Waar blijft het Belgische mensenrechteninstituut uit het regeerakkoord?

Vrije Tribune Hier geven we een forum aan organisaties, columnisten en gastbloggers

Bruno Tuybens (SP.A) en Gauthier de Beco (KUL) willen dat de regering Di Rupo deze legislatuur nog werk maken van de oprichting van een Belgisch mensenrechteninstituut, zoals beloofd in het regeerakkoord.

Al vele jaren dringen middenveldorganisaties terecht erop aan dat we ook in ons land een onafhankelijk mensenrechteninstituut zouden oprichten, zoals al onze buurlanden ons voordeden. Zowel de toezichtcomités op de naleving van de internationale mensenrechtenverdragen als de VN-Mensenrechtenraad roepen ons op dit spoedig te doen. De oprichting ervan haalde het regeerakkoord van Verhofstadt II (2003) en van de huidige regering (2011), maar de wagen rolt niet.

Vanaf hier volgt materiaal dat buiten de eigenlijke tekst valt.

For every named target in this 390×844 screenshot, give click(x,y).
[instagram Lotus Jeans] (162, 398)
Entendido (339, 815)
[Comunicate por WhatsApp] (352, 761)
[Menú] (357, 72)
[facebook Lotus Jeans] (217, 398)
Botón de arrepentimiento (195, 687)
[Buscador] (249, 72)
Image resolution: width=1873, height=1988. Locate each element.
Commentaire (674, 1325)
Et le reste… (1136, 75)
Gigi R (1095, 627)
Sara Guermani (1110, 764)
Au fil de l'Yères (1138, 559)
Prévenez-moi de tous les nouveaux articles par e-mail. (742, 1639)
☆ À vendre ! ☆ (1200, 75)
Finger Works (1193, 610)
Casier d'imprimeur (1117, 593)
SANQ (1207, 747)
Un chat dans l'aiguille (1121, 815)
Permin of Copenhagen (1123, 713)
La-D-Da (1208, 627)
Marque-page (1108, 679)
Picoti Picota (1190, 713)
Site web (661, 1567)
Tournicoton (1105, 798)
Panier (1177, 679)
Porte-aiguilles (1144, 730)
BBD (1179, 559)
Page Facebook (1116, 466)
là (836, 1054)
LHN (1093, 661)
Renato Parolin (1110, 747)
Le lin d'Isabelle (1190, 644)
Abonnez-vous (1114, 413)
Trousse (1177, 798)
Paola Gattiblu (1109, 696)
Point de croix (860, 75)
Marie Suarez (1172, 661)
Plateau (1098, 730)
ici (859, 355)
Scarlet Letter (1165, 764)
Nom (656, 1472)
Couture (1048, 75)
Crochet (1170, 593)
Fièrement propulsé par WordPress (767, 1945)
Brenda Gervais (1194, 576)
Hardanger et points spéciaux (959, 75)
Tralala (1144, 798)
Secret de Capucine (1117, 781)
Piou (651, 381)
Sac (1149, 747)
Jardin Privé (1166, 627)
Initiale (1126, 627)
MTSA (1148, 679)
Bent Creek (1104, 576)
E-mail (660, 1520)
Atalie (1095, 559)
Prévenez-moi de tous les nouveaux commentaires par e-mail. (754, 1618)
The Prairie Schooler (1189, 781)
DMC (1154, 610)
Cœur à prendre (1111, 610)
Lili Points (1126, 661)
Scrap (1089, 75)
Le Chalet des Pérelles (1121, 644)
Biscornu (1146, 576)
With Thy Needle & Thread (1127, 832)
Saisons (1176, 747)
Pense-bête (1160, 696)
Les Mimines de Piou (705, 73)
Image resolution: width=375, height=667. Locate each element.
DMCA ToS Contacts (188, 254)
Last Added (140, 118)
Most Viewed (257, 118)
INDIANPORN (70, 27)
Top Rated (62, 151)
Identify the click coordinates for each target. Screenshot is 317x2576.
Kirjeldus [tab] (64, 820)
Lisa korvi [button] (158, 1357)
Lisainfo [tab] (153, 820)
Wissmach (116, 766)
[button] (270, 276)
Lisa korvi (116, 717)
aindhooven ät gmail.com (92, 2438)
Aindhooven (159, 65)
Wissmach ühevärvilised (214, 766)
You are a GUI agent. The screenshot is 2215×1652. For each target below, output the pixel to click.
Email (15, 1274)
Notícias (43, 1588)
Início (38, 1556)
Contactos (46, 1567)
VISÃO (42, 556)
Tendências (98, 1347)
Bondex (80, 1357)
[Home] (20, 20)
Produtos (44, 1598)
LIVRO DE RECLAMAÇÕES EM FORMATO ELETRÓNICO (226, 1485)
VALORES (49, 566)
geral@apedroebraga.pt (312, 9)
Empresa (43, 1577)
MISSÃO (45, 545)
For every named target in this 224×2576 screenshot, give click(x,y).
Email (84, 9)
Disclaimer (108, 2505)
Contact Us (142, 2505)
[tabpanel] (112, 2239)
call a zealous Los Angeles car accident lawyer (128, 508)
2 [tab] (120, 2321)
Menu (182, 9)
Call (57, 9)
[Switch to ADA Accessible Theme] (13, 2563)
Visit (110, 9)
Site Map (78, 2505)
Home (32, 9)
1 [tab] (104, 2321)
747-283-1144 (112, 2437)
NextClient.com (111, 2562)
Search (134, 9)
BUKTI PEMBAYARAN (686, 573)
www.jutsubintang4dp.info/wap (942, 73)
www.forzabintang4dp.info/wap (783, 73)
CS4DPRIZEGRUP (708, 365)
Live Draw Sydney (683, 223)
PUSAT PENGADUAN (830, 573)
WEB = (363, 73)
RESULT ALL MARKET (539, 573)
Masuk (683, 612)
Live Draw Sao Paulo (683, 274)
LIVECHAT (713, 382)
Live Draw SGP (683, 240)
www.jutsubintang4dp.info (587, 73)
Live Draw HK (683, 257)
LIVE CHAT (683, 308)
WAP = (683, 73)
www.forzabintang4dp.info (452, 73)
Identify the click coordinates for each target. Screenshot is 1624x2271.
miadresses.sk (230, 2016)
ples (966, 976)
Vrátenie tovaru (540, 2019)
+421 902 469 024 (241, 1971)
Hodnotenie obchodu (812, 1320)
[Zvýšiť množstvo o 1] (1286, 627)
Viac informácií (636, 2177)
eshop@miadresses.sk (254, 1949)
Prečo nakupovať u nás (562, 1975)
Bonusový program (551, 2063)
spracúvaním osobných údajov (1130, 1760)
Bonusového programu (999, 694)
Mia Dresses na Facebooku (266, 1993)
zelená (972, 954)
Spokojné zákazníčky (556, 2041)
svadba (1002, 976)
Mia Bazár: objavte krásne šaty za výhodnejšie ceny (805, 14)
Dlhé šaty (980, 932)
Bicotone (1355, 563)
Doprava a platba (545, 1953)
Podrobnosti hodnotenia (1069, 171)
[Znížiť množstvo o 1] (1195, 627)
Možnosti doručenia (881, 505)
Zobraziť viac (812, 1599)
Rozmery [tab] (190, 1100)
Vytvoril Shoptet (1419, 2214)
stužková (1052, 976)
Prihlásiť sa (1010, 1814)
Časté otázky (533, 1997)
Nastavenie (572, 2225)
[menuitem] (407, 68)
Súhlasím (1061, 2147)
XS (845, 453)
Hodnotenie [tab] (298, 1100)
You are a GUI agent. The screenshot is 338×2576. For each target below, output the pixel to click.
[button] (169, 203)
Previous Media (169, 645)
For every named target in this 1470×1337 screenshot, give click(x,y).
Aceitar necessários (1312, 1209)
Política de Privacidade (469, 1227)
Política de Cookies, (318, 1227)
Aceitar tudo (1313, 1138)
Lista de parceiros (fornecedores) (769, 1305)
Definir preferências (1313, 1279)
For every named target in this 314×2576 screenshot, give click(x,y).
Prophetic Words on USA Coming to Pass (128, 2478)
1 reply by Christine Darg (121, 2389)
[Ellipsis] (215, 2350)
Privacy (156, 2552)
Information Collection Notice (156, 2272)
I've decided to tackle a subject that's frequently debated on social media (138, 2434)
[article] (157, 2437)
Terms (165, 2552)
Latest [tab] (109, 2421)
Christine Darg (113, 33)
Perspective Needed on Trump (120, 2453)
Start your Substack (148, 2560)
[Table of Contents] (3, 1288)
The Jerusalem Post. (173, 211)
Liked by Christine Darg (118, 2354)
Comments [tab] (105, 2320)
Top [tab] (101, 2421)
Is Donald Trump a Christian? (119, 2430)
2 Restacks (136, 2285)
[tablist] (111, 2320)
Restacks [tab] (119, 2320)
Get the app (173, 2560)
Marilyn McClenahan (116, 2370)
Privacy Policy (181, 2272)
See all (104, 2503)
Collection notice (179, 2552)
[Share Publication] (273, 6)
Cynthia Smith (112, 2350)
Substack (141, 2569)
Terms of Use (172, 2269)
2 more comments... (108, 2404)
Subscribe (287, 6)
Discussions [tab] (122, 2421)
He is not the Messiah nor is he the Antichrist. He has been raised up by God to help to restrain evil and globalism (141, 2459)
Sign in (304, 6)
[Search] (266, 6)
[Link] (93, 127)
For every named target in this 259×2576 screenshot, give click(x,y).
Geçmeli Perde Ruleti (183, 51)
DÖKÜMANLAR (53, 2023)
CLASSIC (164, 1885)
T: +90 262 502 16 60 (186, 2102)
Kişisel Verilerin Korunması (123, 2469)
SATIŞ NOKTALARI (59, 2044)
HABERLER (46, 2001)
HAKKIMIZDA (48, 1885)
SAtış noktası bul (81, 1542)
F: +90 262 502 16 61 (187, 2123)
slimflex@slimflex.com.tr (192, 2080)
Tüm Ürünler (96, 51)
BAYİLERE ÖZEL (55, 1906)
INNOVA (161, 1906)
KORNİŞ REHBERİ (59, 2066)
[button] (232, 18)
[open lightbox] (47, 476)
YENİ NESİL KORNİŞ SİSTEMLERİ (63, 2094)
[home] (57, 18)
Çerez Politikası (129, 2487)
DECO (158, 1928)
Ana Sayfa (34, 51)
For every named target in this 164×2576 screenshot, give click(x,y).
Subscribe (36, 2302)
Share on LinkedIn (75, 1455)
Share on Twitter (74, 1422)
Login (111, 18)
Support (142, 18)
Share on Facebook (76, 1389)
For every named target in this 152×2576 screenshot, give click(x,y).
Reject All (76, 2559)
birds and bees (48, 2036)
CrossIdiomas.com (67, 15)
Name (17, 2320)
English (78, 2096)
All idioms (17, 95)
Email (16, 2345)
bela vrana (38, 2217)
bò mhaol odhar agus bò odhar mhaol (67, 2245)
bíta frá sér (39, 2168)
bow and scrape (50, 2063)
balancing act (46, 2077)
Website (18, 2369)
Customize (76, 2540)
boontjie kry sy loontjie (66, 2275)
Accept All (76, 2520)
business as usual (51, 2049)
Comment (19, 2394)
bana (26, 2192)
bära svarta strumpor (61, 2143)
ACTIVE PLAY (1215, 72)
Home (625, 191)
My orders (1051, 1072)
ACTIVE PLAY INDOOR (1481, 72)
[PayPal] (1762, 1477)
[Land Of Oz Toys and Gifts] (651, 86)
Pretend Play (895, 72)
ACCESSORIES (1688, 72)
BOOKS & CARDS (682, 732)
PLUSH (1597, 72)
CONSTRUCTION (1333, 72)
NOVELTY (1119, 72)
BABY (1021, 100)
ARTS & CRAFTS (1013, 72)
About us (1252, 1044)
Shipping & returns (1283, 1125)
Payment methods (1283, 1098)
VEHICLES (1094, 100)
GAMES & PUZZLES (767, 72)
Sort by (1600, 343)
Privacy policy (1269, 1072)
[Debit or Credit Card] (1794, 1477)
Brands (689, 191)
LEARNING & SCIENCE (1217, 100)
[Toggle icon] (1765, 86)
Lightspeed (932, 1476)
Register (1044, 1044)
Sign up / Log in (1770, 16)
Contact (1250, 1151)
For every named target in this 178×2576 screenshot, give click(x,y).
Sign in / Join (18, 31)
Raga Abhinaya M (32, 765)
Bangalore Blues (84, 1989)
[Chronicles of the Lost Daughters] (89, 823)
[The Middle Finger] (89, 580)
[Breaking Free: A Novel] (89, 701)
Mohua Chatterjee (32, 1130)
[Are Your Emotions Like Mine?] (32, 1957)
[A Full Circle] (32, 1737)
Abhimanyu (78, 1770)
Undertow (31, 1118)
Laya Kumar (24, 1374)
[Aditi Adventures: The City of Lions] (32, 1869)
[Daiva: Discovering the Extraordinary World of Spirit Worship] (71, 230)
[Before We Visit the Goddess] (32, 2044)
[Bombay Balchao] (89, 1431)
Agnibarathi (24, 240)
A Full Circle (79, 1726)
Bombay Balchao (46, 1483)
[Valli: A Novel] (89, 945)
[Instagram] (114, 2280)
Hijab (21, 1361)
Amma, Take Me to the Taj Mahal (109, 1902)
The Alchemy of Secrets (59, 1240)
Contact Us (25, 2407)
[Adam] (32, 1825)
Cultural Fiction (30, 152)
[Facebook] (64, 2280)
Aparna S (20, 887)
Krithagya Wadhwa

Zo’n mensenrechteninstituut is nochtans erg nodig. Er bestaat vandaag geen publieke instantie die nagaat of de huidige en toekomstige wetgeving conform is met de arresten van het Europees Hof voor de Rechten van de Mens en met internationale mensenrechtenverdragen. Niemand licht vandaag de regering in over de mensenrechtendimensie van dringende en belangrijke maatschappelijke kwesties, zoals de overbevolking in de gevangenissen, de uiting van extreme opvattingen, maar ook over de gevolgen van de economische crisis en de grote werkloosheid op de rechten van de mens. Er bestaat daarenboven geen overlegplatform tussen de politieke instanties en het maatschappelijk middenveld om deze kwesties te bespreken. Het ontbreken van een publieke mensenrechteninstantie betekent een aanzienlijke leemte.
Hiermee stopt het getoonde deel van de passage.